Les jeunes s’en foutent par définition, et la détestent par définition : elle est le produit abstrait d’un monde qui vampirise leur image et leur énergie mais ne leur donne aucune place.
Les adultes la détestent car ils doivent faire semblant de la comprendre, voire de la justifier pour de sacro-saintes raisons économiques, alors qu’ils n’y comprennent rien.
Les nourrissons la détestent sans le savoir, et les vieillards sans y pouvoir quoi que ce soit, car elle dérègle les besoins fondamentaux, le sommeil, le manger, et le système immunitaire.
Ainsi va le temps bizarre de la montre, capable de rajouter une vingt-cinquième heure, ou d’en escamoter une autre, sans changer quoi que ce soit à notre temps de vie.
Peut-être alors une occasion de s’interroger sur le temps qui passe ?
Etre vieux : se noyer dans le passé, et ne plus pouvoir s’imaginer de futur autre que la mort.
Etre jeune : fuir à tous prix le passé, et s’imaginer sans cesse un avenir glorieux.
Etre vivant : se souvenir de l’instant présent, imaginer le temps qui passe ; se souvenir pour s’incarner et partager, imaginer pour donner du sens et de la densité.

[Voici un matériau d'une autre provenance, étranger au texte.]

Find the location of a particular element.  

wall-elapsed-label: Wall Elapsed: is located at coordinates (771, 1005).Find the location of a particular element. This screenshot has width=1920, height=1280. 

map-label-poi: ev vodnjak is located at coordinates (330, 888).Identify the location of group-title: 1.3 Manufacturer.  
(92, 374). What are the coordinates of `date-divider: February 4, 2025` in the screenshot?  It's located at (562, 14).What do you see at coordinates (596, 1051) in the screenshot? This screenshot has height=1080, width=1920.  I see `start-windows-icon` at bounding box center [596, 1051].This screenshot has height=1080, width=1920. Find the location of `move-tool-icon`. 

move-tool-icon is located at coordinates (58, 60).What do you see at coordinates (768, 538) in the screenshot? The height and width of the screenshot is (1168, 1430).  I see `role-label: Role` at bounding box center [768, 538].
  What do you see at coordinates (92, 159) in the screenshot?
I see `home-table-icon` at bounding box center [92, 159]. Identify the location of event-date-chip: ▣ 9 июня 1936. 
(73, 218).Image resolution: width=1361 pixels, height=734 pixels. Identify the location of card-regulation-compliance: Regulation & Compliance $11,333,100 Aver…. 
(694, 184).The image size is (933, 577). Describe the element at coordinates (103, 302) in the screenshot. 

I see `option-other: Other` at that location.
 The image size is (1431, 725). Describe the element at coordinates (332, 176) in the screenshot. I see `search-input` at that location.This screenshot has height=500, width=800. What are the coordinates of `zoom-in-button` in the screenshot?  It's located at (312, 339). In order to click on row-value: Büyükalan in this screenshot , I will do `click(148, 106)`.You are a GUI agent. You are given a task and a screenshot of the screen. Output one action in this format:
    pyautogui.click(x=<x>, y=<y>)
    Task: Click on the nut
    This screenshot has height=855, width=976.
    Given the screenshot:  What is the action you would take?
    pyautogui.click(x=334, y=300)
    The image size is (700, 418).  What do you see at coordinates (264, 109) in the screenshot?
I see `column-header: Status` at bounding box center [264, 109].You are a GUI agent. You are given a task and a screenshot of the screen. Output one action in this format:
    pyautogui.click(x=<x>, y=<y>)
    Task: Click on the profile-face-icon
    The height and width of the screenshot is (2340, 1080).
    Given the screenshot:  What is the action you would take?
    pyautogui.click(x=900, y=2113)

Réinventer le passé, nous le faisons sans cesse, se souvenir du futur, car nous en portons déjà la graine. C’est quelque chose que de sentir le temps couler fluide et dense à l’intérieur de soi comme une eau lourde, chargée d’énergie vitale ; comme une eau profonde chargée du pouvoir de l’oubli ; comme une eau vive porteuse d’une conscience libérée du tic-tac de la pendule. Arrêter une goutte de ce temps qui s’écoule, parfois comme un ruisseau tranquille, parfois comme un fleuve en crue, parfois comme un torrent qui hoquète, parfois comme un tsunami destructeur, arrêter une goutte et la regarder glisser au creux de sa main. Juste avant que le fleuve n’atteigne l’océan.
Alors elle peut paraître ridicule cette petite heure perdue ou gagnée, décrétée par quelques messieurs sérieux devant leurs colonnes de chiffres. Ridicule, sauf si elle arrive à stopper notre course un instant, pour réfléchir au temps qui passe, pour sentir le temps qui s’écoule, pour aimer le temps partagé.